Please read what is inside the cloned repo before commenting.

NetworkManager is enabled by default for all users who has cloned the repo. This is done out of consideration of wireless network users. If not enabled, wireless network is not possible with minimal NixOS installation profile.

If you just go ahead and making comments without even looking at what you are talking about, it would be a waste of time for both of us.

Immutable root is not an upstream setting and it shouldn't be recommended in the basic ZFS install guide.

Discussed earlier.

ghost commented 1 year ago

To keep discussion in one place, let's address your other concerns from issue #411:

The NixOS guide right now guides people to clone a dotfiles repo and change some settings in there, instead of explaining what are the relevant settings people should set in their NixOS configuration.

I have replied there that the main draw backs are the following:

Setting up ZFS on NixOS is pretty easy.

Just because you got Root on ZFS installed on your laptop does not mean your approach meets all the requirements of a Root on ZFS documentation. For example, do you have multi-disk and encrypted swap configured? With mirrored bootloader?

Mind you, without utilizing disk arrays, ZFS does not provide any redundancy.

Once the single disk in your pool fails, your data is gone for good.

and IMO cloning some extra config should not be required, as I believe that the guide could fit on one screen in standard text size when leaving out the explanations.

It would not fit in one screen, given all the goals we have set out to accomplish.

There are a handful of module options be taught about and recommended to enable (autoScrub, autoTrim, etc)

This part should be delegated to NixOS wiki. All configuration steps which do not involve repartitioning the disks, changing the pool properties or changing the dataset layout is out-of-scope for this guide.

ghost commented 1 year ago

instead of explaining what are the relevant settings people should set in their NixOS configuration.
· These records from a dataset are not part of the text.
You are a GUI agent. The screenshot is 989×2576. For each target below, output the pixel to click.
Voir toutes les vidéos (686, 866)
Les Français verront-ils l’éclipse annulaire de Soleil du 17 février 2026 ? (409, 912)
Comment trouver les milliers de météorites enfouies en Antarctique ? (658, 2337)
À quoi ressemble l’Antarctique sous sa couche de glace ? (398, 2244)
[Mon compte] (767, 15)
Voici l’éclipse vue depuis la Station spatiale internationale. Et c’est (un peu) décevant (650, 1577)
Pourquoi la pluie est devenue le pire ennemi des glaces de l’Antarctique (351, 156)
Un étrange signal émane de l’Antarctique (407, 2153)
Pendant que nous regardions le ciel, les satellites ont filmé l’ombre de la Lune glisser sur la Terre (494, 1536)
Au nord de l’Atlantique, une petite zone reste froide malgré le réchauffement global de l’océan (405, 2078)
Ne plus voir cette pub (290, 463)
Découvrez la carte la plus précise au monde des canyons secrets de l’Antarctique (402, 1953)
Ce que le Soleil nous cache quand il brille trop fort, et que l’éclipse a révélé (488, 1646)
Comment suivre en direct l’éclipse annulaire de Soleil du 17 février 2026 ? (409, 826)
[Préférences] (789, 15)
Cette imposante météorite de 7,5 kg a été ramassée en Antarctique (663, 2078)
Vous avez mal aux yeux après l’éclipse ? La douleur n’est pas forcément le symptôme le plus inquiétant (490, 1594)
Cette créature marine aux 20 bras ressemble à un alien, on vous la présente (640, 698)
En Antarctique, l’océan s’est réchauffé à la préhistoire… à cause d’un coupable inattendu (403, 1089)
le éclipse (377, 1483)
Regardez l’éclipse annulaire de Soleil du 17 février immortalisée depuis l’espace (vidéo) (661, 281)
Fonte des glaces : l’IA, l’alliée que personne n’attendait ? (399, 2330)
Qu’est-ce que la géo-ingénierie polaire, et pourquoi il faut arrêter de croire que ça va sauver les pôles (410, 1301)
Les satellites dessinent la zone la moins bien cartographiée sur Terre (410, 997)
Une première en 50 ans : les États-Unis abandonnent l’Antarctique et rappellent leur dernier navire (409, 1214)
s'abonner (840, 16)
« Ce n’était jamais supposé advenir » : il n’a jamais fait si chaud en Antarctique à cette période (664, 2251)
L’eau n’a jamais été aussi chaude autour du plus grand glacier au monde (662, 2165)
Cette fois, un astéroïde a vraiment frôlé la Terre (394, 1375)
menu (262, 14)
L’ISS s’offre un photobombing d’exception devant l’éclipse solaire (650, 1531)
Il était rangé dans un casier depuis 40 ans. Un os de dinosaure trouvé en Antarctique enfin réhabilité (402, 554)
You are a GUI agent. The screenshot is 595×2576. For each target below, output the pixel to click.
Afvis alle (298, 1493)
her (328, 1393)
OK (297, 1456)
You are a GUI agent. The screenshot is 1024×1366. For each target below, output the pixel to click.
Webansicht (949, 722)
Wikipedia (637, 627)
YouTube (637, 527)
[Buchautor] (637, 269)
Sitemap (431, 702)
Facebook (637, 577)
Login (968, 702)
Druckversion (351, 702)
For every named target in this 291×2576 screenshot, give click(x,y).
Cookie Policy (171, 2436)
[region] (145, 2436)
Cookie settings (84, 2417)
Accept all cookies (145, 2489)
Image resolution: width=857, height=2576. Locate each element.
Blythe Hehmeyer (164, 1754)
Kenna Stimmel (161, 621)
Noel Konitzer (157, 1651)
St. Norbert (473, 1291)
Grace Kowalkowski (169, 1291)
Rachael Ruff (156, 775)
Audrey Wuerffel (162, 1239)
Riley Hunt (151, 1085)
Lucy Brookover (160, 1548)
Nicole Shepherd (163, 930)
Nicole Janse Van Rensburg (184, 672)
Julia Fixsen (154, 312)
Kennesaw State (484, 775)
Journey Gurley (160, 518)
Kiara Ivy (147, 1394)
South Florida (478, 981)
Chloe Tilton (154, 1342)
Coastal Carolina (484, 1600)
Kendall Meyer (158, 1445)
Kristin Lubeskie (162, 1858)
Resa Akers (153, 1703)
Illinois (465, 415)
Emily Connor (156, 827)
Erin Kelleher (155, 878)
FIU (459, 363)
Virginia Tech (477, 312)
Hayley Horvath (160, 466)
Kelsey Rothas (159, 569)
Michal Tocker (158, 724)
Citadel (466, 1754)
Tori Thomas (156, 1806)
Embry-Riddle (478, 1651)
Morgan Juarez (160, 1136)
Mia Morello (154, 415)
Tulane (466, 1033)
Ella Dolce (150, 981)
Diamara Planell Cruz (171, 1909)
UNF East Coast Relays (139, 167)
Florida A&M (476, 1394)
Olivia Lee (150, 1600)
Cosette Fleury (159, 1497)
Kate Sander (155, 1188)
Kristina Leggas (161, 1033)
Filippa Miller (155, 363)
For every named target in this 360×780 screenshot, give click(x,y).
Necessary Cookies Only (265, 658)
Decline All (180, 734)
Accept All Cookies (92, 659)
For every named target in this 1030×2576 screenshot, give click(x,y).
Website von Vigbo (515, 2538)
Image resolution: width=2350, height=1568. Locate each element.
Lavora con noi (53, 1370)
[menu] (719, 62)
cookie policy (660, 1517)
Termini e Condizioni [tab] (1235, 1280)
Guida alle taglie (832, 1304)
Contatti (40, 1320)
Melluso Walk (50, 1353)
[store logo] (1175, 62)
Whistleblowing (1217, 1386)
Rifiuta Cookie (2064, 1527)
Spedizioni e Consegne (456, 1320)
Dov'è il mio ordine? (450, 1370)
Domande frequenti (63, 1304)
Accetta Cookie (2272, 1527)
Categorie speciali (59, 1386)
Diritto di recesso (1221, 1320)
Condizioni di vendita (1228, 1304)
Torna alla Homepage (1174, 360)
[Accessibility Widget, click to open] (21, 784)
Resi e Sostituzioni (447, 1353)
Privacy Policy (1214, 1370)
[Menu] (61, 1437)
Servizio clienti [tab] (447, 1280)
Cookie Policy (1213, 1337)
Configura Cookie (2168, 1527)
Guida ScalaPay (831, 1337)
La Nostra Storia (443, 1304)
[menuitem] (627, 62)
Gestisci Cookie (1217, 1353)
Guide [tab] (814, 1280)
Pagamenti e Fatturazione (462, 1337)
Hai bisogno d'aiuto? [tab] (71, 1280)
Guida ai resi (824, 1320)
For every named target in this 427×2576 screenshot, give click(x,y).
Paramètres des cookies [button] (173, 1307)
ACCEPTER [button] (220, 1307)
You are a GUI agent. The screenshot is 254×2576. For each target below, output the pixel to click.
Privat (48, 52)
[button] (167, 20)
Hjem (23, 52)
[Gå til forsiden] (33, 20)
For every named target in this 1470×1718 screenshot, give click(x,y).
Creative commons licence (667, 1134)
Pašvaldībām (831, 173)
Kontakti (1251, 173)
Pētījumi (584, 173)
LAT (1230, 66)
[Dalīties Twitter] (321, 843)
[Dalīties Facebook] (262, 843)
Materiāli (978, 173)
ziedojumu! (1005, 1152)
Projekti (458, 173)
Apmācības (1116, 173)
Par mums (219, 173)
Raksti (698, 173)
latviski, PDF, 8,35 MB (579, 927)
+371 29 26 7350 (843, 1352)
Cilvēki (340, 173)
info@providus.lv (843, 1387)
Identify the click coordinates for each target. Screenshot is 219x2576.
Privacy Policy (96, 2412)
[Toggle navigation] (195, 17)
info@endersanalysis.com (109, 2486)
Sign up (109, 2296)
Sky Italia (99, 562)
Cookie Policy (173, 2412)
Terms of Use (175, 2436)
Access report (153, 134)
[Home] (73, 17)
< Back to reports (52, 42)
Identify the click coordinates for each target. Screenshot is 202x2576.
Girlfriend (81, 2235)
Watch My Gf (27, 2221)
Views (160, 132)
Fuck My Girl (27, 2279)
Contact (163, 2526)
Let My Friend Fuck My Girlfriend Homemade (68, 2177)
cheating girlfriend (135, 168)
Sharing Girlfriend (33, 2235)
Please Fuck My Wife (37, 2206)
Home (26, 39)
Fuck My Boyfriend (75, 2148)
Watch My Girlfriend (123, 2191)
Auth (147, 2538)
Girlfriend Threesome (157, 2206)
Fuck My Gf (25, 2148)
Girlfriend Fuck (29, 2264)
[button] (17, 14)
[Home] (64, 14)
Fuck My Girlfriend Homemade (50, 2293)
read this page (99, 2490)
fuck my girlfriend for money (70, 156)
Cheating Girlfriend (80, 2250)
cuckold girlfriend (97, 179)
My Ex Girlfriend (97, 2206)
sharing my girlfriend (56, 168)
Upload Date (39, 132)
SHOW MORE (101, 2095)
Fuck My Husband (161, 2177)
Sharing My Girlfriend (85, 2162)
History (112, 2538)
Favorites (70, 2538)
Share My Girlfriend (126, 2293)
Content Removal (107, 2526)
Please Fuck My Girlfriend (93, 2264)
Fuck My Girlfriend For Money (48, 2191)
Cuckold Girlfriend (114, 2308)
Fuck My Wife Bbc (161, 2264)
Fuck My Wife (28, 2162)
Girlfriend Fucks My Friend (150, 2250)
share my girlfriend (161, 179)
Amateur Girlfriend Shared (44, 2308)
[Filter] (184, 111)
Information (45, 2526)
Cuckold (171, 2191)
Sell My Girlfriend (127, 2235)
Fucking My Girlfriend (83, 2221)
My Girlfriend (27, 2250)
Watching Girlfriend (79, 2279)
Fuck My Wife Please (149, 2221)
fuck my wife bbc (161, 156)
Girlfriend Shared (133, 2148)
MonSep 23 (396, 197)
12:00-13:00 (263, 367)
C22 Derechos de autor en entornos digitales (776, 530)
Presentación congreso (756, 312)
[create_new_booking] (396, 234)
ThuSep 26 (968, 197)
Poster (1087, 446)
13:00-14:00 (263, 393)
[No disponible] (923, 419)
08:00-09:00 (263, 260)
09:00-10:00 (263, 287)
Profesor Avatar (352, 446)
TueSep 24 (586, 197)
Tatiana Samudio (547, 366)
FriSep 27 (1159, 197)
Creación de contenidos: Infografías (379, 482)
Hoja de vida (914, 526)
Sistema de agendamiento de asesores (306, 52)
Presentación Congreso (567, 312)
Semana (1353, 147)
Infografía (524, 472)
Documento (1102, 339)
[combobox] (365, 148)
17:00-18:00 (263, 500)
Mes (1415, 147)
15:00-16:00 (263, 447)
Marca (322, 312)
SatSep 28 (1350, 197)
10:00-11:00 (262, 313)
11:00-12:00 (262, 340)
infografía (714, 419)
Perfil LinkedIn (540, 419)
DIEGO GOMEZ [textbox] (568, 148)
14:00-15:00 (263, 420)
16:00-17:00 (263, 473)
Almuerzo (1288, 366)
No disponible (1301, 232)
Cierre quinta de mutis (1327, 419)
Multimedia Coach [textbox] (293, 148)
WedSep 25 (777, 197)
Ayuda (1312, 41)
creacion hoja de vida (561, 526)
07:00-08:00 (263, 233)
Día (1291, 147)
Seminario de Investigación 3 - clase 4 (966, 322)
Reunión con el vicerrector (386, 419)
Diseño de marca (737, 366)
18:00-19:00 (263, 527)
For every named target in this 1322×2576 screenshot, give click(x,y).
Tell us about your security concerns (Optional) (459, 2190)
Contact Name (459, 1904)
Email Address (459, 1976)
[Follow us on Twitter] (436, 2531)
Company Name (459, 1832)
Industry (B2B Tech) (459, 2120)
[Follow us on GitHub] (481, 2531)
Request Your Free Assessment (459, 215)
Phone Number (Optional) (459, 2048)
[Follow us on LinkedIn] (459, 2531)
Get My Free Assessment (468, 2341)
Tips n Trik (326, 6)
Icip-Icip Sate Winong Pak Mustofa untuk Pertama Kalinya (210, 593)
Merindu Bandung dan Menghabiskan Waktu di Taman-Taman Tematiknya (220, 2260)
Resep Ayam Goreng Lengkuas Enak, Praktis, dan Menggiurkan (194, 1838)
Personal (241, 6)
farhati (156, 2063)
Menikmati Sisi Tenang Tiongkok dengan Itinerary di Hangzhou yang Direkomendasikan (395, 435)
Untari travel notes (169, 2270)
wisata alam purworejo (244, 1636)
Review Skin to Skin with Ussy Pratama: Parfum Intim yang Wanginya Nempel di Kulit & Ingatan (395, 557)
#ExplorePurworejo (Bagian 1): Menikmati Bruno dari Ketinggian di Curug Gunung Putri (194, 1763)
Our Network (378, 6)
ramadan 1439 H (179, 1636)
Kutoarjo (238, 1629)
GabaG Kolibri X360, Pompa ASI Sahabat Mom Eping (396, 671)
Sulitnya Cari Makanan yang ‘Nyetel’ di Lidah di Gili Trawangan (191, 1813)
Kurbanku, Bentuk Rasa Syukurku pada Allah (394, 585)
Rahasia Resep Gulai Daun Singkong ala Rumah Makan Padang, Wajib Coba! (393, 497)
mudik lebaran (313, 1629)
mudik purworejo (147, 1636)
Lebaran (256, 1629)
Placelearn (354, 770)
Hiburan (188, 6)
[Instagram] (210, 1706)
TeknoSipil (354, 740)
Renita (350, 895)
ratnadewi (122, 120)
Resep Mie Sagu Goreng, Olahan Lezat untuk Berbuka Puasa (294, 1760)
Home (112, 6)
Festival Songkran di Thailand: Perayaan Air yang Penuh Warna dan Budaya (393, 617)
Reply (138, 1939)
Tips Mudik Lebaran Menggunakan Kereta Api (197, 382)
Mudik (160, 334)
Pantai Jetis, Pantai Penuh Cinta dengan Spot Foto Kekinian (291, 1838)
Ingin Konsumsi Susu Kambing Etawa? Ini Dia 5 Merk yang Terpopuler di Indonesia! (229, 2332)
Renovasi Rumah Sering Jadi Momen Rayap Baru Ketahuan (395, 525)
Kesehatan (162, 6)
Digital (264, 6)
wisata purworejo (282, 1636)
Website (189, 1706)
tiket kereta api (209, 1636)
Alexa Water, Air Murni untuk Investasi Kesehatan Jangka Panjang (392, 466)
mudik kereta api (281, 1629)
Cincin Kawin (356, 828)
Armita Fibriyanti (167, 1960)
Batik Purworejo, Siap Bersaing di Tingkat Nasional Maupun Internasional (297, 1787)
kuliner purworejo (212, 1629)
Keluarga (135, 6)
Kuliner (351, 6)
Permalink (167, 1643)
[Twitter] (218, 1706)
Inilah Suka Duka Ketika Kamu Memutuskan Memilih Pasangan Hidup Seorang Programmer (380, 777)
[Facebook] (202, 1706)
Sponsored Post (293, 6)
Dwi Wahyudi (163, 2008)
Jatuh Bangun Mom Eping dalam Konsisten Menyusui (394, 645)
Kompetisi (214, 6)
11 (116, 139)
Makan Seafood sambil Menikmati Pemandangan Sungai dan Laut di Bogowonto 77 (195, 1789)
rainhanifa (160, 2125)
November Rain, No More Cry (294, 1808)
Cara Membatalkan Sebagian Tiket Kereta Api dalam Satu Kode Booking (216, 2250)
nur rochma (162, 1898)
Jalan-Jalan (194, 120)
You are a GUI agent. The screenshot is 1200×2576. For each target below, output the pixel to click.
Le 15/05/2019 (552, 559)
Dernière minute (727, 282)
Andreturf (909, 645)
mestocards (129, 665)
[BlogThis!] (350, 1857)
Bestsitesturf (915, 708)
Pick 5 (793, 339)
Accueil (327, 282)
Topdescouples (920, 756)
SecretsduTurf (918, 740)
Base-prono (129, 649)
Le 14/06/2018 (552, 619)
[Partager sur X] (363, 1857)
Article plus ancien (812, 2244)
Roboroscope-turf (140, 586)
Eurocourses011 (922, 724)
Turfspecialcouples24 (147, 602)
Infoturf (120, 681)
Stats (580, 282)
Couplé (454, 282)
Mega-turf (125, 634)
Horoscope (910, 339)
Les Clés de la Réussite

We will provide detailed and extensive comments in the flake repo of each custom module and option enabled to provide a guide for users configuring their own system.

The comments are currently missing, because I do not have the time at the moment. Contributions from the community is much appreciated.

ghost commented 1 year ago

@gmelikov It's now ready for merging. PR #412 and #262 can also be closed. The latter is no longer relevant to the current RHEL and Fedora guide.

To @SuperSandro2000: I have removed NetworkManager on your suggestion.

ghost commented 1 year ago

I just received a feedback (#413) about Arch Linux, where the initrd defaults was changed upstream such that the guide no longer boots. Fix added to this PR.